§ WORK ITEM A
From the grocery-trip story, list every piece of clothing that W is described wearing at the store.
§ WORK ITEM B
Please carry on the grocery-trip story from its final paragraph.

§ READING TEXT
‘We have to stop at the grocery store for Abuela. Remember everyone needs to wear a mask and it has to stay on,” I tell my seven year old daughter. Her face lights up as soon as she hears ‘stop at the grocery store.’
“Yes! I haven’t been to any store since winter. Can I wear my unicorn mask? Can we leave now? When are we leaving?,” my daughter replies all in one breath.
I have been helping my mother since she had her surgery a few weeks ago. Today I needed to get her extra groceries that her food delivery service missed. After receiving the call from my mother I began to feel a little overwhelmed by the feeling of being torn between maintaining two homes, and annoyed at the delivery service for not getting the order correct. Since my husband was busy working on home projects with my son, and my daughter has a way of finding trouble when she gets bored, my only choice was to bring her with me to the store. My daughter, W, was thrilled to get the opportunity to be a helper today.
On the way to the food store we reviewed the correct way to wear a mask and how to remain socially distant. W’s eyes were wide with the prospect of walking through the aisles once again. She kept asking what we were buying, and she began counting each item on her small thin fingers. “Well, that is not that much stuff, but I am SO happy I’m going.”
When we arrived at the parking lot we slipped on our masks. I looked down at her and in typical W style her purple unicorn mask matched her lavender shirt, and her lavender shirt matched her pastel checkered Vans. W took my hand as I walked and she skipped to the store entrance. We went early and the food store was almost empty. W stopped as soon as we got through the door and slowly looked around the store, as if she was looking at a beautiful piece of art. She took a deep breath through her mask and said, “I have missed this. Remember when I didn’t want to come the store? I didn’t know I’d miss it so much.”

§ EXTRACTED ENTRIES
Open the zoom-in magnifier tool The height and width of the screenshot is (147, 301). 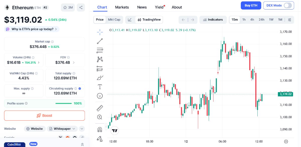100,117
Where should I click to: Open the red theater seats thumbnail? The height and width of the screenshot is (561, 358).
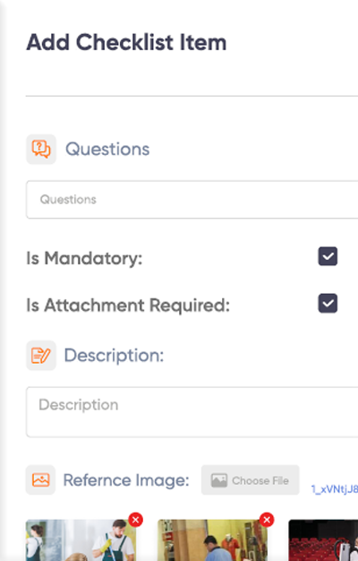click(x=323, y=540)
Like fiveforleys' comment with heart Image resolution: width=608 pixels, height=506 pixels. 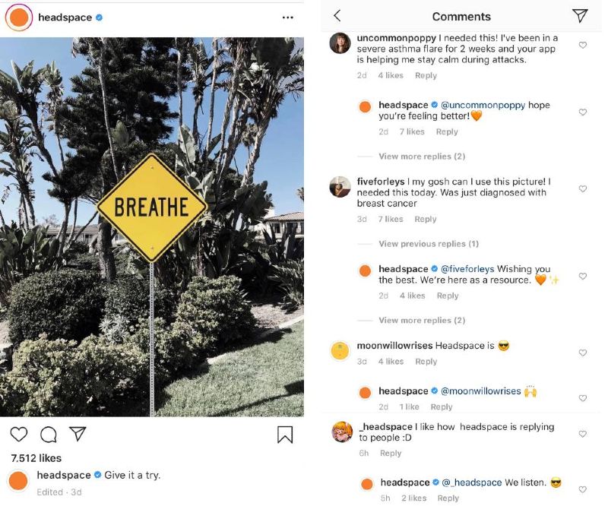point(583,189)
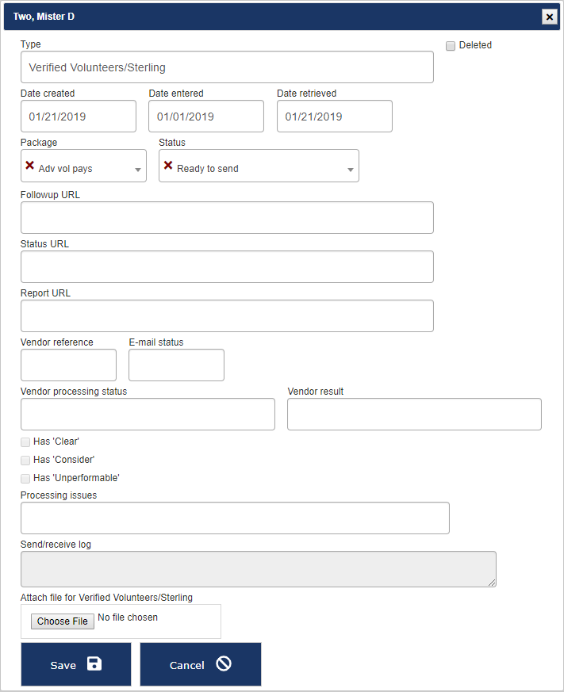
...
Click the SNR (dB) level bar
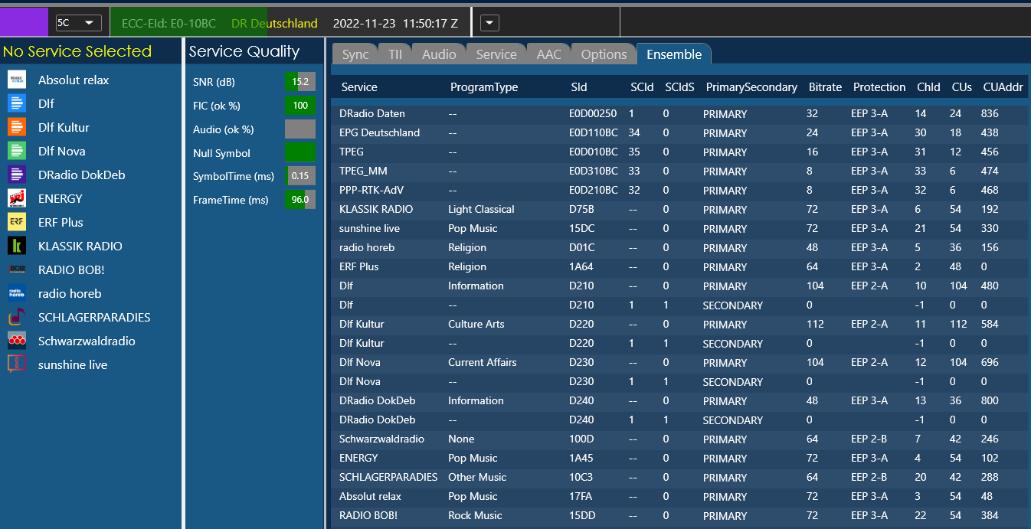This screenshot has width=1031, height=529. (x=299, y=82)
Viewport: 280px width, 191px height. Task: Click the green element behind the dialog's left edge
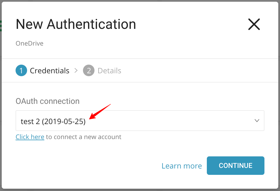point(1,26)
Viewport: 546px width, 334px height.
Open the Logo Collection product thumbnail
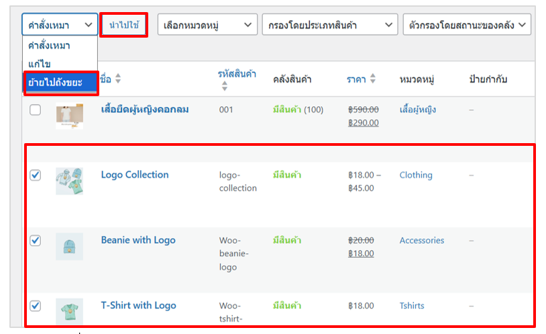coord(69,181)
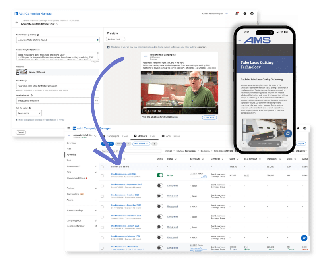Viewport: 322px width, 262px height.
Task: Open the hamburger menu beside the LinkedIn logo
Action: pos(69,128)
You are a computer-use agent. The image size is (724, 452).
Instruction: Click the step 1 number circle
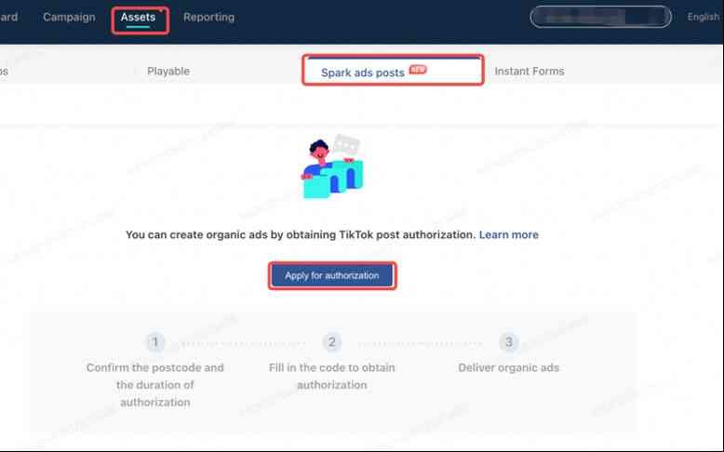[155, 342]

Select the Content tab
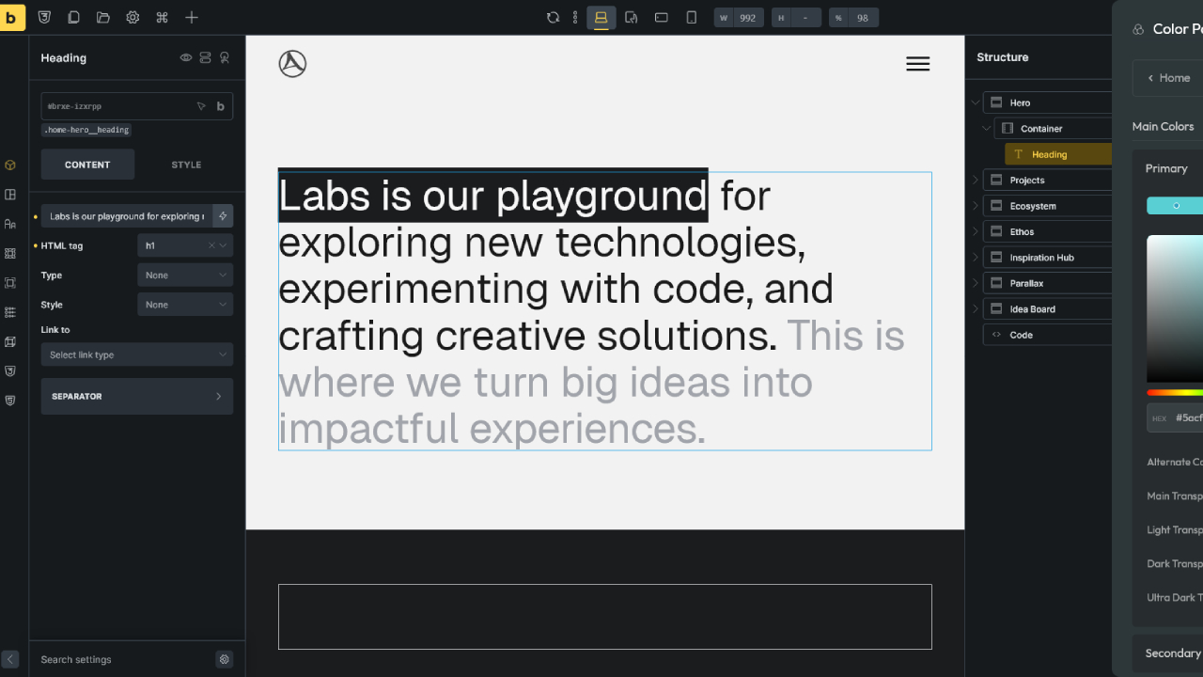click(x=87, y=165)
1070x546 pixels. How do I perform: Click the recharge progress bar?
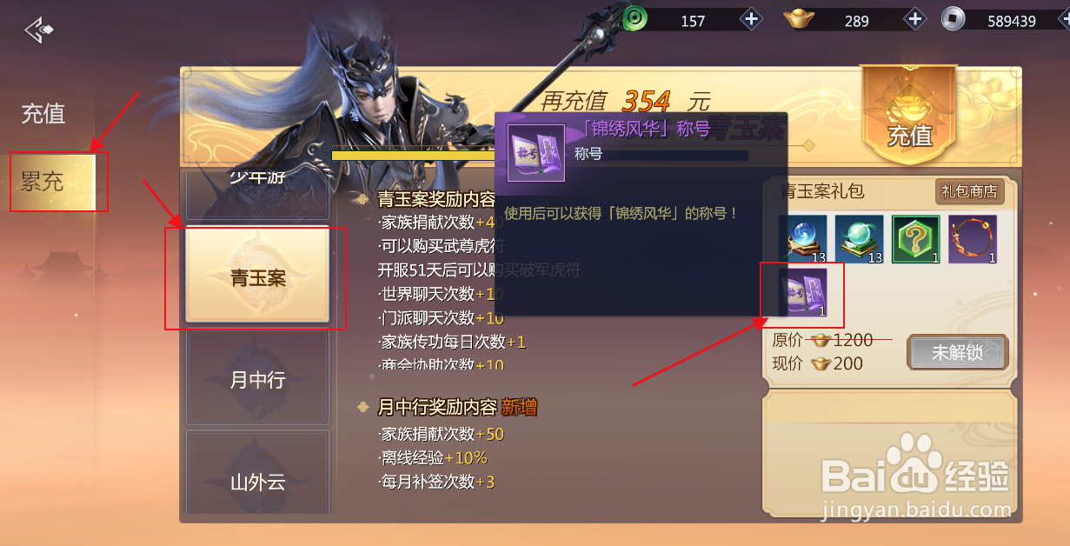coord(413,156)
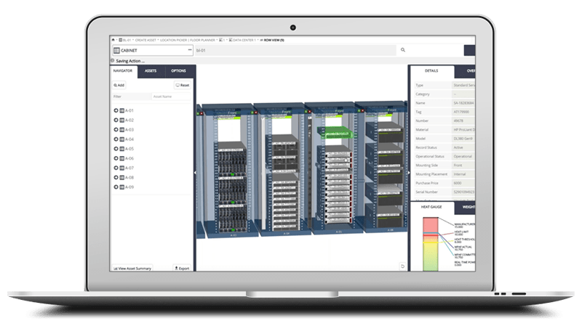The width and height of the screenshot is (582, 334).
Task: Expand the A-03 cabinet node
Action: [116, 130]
* * *
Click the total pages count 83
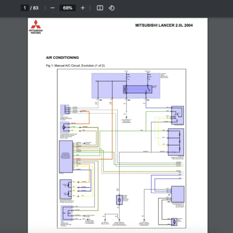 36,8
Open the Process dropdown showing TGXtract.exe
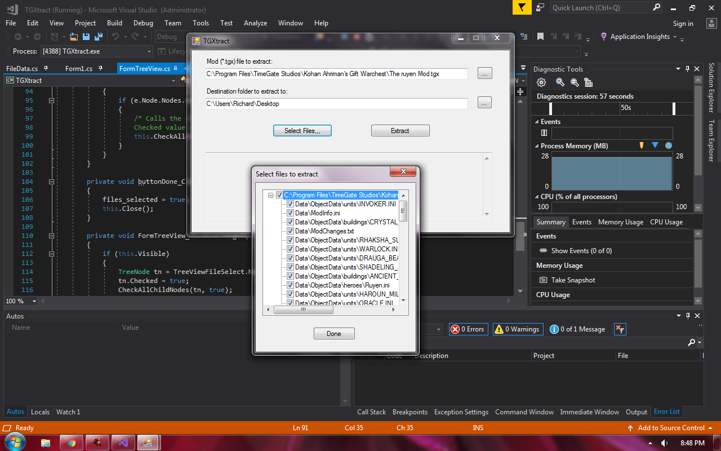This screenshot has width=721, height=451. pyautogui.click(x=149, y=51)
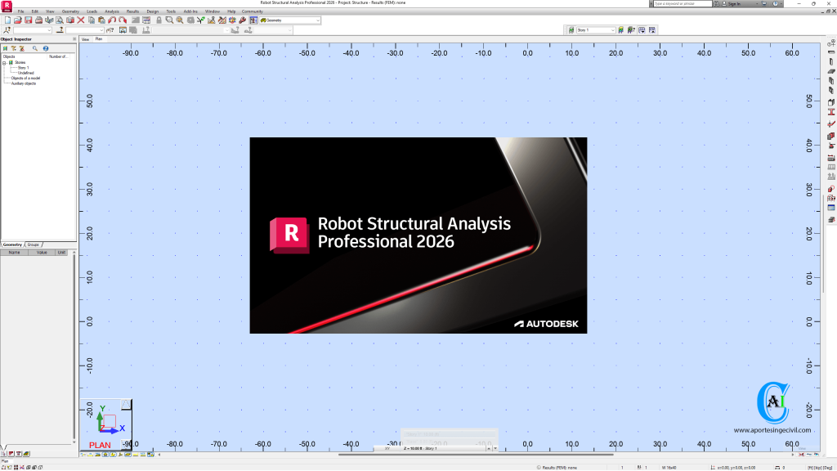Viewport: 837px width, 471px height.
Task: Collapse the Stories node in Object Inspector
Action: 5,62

§ RESPONSE BOX A
- purple unicorn mask
- lavender shirt
- pastel checkered Vans

§ RESPONSE BOX B
We made our way down the few aisles we needed. Sometimes backtracking so we could stay consistent with the one-way arrows. Each item we collected seemed like a treasure to W. She delicately placed each one in our small cart. She happily pushed her treasures to the checkout to finalize her adventure. I could not see her entire face while we were in the store, but I could see the delight in her eyes. After watching her, it reminded me how important it is to appreciate the little things in life. The past few months so much has changed, but we can find simple pleasures in everyday life. I suddenly was in an almost giddy mood not unlike W.
As we walked to our car W looks up at me and says, “Wasn’t that great!?”
“Yes, it was. And Thanks for helping me today.”
W takes off her mask so I can see her smile and I do the same. It was just a little thing, but it meant so much to me.